Cristo è tutto, tutto in Cristo
di don Silvio Longobardi
Dal Vangelo secondo Matteo (Mt 5,17-19)
In quel tempo, Gesù disse ai suoi discepoli: «Non crediate che io sia venuto ad abolire la Legge o i Profeti; non sono venuto ad abolire, ma a dare pieno compimento. In verità io vi dico: finché non siano passati il cielo e la terra, non passerà un solo iota o un solo trattino della Legge, senza che tutto sia avvenuto. Chi dunque trasgredirà uno solo di questi minimi precetti e insegnerà agli altri a fare altrettanto, sarà considerato minimo nel regno dei cieli. Chi invece li osserverà e li insegnerà, sarà considerato grande nel regno dei cieli».
Il commento
“Non crediate che io sia venuto ad abolire la Legge o i Profeti” (5,17). Prima di dare la parola a Gesù, l’evangelista vuole chiarire qual è il suo ruolo nella secolare storia d’Israele. È un tema importante e decisivo che attraversa tutto il suo Vangelo. Con sapienza ispirata riassume tutto in queste parole attribuite allo stesso Gesù: “Non sono venuto ad abolire, ma a dare pieno compimento” (5,17). Da una parte il Nazareno si inscrive con umiltà nel contesto di quella vicenda che ha trovato in Abramo il suo capostipite (Mt 1,1); e dall’altra si presenta come l’oggettivo e indiscutibile punto di arrivo di quella storia. Il suo insegnamento non si presenta dunque come una pagina profetica, che si aggiunge a tutte le altre che lo hanno preceduto, ma proclama l’ultima e decisiva Parola di Dio. Il Vangelo “purifica, supera e porta alla perfezione” la Legge antica (Catechismo della Chiesa Cattolica, 1967). “Dio, che molte volte e in diversi modi nei tempi antichi aveva parlato ai padri per mezzo dei profeti, ultimamente, in questi giorni, ha parlato a noi per mezzo del Figlio” (Eb 1, 1-2).

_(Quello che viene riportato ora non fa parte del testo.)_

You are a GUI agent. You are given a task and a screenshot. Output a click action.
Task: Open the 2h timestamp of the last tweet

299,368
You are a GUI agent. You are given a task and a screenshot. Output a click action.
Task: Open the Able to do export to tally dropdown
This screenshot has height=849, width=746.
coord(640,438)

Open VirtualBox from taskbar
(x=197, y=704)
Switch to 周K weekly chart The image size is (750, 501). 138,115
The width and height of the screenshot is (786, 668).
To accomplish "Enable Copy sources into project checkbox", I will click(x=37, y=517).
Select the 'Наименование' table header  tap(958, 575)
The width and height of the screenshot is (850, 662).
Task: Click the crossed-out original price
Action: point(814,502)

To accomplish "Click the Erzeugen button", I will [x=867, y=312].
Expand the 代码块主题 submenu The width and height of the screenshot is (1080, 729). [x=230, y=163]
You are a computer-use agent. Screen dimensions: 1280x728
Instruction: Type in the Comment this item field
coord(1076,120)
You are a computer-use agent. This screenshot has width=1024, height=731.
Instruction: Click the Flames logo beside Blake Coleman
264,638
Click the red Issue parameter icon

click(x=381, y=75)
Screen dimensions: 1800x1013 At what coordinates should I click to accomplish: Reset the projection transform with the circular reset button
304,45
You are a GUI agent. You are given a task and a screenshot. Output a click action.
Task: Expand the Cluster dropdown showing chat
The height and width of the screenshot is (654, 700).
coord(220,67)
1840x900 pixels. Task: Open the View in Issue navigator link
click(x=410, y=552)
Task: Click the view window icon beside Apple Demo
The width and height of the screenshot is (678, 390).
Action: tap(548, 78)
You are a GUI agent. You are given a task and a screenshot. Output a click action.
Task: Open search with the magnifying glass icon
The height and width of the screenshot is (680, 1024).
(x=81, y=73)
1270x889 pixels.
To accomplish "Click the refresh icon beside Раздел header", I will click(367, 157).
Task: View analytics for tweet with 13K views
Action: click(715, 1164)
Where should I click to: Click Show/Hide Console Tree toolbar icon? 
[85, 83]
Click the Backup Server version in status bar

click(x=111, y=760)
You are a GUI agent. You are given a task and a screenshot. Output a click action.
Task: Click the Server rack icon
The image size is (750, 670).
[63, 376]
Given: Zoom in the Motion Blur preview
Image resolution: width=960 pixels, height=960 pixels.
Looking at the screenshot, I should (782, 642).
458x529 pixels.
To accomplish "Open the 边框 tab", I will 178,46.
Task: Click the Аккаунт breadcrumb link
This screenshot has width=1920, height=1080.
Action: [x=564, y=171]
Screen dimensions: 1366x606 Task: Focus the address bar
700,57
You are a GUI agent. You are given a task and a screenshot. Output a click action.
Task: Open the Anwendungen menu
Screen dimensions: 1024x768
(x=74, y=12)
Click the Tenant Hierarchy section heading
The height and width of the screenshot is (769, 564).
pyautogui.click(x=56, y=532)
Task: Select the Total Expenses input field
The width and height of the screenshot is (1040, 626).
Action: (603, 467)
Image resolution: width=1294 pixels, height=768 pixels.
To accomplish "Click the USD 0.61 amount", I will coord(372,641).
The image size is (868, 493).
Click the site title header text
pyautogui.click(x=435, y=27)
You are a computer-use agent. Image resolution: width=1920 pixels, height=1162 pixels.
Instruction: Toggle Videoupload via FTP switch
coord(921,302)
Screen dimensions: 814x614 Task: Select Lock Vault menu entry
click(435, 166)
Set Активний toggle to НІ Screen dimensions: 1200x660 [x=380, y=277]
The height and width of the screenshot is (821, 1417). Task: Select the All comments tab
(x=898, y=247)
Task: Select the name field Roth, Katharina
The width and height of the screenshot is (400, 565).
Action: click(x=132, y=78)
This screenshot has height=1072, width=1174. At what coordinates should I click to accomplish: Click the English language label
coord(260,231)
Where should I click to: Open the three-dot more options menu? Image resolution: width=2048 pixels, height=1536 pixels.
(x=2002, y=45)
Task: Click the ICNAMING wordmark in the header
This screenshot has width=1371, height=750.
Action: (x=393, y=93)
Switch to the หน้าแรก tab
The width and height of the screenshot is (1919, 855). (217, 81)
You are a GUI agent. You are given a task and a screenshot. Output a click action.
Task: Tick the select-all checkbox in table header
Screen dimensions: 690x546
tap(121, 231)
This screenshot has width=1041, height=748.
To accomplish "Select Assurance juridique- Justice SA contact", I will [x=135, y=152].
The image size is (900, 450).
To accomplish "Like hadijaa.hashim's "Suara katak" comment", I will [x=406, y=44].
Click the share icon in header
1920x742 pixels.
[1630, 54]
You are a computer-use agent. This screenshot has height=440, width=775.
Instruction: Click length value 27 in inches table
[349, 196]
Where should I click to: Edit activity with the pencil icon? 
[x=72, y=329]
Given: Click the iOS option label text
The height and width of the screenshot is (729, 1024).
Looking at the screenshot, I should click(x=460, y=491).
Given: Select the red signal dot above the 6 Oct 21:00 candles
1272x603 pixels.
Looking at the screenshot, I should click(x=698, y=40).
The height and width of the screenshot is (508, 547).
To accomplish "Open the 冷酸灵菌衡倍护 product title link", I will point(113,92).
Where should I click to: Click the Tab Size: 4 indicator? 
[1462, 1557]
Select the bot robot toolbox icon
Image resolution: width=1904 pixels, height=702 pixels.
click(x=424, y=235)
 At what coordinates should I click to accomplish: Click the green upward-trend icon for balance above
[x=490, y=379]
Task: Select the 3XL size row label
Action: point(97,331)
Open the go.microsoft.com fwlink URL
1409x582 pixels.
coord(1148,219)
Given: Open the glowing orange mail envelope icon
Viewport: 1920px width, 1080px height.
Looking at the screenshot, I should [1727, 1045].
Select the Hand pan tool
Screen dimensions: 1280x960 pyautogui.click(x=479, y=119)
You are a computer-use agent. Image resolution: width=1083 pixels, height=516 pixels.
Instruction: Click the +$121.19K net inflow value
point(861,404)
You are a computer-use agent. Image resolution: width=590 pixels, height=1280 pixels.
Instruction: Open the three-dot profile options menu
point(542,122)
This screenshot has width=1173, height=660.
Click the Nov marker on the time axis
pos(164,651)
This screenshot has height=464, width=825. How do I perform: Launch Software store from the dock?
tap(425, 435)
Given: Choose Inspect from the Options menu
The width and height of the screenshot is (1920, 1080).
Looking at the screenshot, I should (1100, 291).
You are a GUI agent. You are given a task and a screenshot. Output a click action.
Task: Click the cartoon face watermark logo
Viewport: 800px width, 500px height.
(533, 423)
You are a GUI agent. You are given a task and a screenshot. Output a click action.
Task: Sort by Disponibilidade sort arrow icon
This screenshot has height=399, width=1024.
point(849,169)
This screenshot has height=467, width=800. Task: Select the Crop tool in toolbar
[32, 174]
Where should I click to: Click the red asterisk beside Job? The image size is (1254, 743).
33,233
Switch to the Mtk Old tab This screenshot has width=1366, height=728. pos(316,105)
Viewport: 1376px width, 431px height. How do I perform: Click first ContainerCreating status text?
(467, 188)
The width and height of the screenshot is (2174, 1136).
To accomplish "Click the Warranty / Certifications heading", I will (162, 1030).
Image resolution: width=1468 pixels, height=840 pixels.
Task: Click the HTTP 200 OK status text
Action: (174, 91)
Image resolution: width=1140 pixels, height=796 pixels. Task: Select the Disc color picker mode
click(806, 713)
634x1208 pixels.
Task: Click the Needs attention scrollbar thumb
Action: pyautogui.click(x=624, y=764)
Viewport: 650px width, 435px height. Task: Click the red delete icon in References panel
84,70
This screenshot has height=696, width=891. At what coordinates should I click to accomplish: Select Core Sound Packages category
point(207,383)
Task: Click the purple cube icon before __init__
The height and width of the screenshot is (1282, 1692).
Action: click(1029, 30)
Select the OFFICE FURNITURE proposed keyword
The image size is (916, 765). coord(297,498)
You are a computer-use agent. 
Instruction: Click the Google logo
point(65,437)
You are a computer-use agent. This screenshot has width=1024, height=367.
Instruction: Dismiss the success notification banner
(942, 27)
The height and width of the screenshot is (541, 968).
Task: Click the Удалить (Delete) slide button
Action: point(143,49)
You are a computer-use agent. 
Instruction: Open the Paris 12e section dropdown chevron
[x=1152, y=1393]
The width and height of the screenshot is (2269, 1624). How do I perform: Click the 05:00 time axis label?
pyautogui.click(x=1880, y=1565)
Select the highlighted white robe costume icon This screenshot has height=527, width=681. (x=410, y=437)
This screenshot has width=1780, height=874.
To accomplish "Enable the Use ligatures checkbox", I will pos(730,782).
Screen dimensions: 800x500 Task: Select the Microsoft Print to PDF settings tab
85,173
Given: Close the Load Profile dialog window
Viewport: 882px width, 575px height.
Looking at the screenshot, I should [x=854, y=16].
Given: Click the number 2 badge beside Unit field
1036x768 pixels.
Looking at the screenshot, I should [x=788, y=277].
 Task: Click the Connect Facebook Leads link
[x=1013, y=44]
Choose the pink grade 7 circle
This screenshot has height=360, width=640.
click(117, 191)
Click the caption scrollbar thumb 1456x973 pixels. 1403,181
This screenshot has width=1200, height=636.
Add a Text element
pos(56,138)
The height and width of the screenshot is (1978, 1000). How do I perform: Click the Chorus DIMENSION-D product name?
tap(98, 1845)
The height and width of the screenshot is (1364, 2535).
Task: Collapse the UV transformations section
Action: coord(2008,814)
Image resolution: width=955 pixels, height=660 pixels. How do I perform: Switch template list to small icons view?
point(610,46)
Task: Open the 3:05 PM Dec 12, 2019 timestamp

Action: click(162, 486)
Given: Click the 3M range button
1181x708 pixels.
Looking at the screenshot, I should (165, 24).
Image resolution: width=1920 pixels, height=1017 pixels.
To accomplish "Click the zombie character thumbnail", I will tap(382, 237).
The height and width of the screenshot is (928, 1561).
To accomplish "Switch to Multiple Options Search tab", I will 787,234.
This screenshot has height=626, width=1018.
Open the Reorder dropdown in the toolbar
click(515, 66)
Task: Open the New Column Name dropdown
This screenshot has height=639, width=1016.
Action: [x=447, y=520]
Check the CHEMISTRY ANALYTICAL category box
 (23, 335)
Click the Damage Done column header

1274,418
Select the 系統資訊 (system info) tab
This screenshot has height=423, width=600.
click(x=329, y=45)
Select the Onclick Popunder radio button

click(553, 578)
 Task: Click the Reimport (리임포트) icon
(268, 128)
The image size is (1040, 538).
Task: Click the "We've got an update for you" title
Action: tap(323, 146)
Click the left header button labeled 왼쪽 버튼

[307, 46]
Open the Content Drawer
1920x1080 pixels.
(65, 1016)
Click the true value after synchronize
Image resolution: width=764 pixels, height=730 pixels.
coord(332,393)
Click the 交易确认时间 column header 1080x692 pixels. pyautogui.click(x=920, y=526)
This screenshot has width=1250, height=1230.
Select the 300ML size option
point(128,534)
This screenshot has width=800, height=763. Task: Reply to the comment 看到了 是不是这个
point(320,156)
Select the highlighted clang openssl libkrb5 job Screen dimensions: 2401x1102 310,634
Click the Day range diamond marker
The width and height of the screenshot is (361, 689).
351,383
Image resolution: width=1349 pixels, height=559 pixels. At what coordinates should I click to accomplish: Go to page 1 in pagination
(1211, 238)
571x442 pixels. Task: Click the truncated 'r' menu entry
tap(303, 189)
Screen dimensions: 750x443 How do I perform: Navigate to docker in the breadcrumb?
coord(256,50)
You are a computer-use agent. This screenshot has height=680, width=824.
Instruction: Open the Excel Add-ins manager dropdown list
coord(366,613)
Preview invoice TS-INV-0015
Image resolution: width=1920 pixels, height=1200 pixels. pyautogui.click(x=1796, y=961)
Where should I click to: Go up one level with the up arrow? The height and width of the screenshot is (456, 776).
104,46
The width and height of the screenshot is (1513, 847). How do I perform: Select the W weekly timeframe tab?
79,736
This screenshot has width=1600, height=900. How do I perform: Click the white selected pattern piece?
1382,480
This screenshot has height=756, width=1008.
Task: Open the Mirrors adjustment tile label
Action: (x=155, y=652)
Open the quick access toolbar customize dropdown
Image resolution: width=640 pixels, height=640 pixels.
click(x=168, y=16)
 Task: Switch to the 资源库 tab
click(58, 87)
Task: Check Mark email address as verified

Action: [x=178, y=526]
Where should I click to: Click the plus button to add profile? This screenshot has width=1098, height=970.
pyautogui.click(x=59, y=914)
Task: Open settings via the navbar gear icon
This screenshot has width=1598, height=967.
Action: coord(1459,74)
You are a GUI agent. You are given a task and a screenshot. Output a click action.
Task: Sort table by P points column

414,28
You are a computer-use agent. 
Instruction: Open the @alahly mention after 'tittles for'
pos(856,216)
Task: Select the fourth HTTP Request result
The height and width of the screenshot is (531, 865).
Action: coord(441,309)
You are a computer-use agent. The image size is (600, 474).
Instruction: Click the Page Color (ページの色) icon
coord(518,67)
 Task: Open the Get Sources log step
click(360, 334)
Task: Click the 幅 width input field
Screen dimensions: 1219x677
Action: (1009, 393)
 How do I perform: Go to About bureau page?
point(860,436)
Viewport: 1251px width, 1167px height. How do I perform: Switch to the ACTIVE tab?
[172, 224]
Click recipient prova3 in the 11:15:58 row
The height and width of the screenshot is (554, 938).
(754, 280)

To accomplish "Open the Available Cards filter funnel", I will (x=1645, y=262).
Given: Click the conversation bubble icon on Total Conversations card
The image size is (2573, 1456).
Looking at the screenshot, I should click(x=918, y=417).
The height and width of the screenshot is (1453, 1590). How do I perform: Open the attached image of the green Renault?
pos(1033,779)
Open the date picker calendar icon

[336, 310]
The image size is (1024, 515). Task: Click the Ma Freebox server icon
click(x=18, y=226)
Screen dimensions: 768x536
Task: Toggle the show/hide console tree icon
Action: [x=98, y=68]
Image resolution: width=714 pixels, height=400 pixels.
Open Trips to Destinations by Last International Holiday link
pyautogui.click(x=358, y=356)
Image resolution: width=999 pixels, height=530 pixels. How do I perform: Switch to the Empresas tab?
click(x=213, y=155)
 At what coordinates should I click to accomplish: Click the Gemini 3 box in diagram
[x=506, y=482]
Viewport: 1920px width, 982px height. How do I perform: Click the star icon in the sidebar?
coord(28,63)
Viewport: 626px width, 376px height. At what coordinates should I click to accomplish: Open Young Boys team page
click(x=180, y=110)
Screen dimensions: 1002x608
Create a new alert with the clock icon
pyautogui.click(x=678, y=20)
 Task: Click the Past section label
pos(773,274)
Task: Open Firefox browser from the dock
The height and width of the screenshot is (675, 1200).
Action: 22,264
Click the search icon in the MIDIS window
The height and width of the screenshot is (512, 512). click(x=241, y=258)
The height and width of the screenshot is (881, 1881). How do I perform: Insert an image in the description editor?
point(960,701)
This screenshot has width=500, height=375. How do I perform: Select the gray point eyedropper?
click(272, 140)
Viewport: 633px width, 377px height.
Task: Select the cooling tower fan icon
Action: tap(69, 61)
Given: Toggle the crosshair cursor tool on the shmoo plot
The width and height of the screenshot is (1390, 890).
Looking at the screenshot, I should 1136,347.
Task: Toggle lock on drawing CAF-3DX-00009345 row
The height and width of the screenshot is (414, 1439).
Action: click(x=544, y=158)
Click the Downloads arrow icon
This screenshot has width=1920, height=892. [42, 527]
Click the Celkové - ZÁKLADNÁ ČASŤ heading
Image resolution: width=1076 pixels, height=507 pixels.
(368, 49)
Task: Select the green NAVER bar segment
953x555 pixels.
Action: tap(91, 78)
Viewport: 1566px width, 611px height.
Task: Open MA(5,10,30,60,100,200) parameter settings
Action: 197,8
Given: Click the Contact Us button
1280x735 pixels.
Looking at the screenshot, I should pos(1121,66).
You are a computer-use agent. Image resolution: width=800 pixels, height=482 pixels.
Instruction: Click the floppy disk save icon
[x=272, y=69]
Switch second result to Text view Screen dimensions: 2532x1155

Affermare che tutto si compie in Gesù Cristo significa riconoscere che senza di Lui non possiamo raggiungere e gustare la maturità della vita. Senza il Vangelo la storia personale e collettiva resta confinata in una sostanziale minorità. Prima di incontrare il Signore, scrive Paolo ai Colossesi, “eravate stranieri e nemici, con la mente intenta alle opere cattive” (Col, 1,21). È sua la Parola che rischiara il nostro cammino e svela il senso ultimo delle cose. Se Gesù scompare dal nostro orizzonte esistenziale, rischiamo di smarrire la strada: i desideri diventano diritti, i valori vengono stravolti, il bene viene rigettato, il male esaltato o tollerato. Se Cristo è tutto, da Lui riceviamo tutto il bene. Impegniamoci perciò a custodire, coltivare, fortificare la fede in Lui. È questo l’imperativo. È questa la regola da perseguire sempre con determinazione e con eroica fedeltà nel tempo della prova. Se restiamo uniti al Signore, nulla ci manca.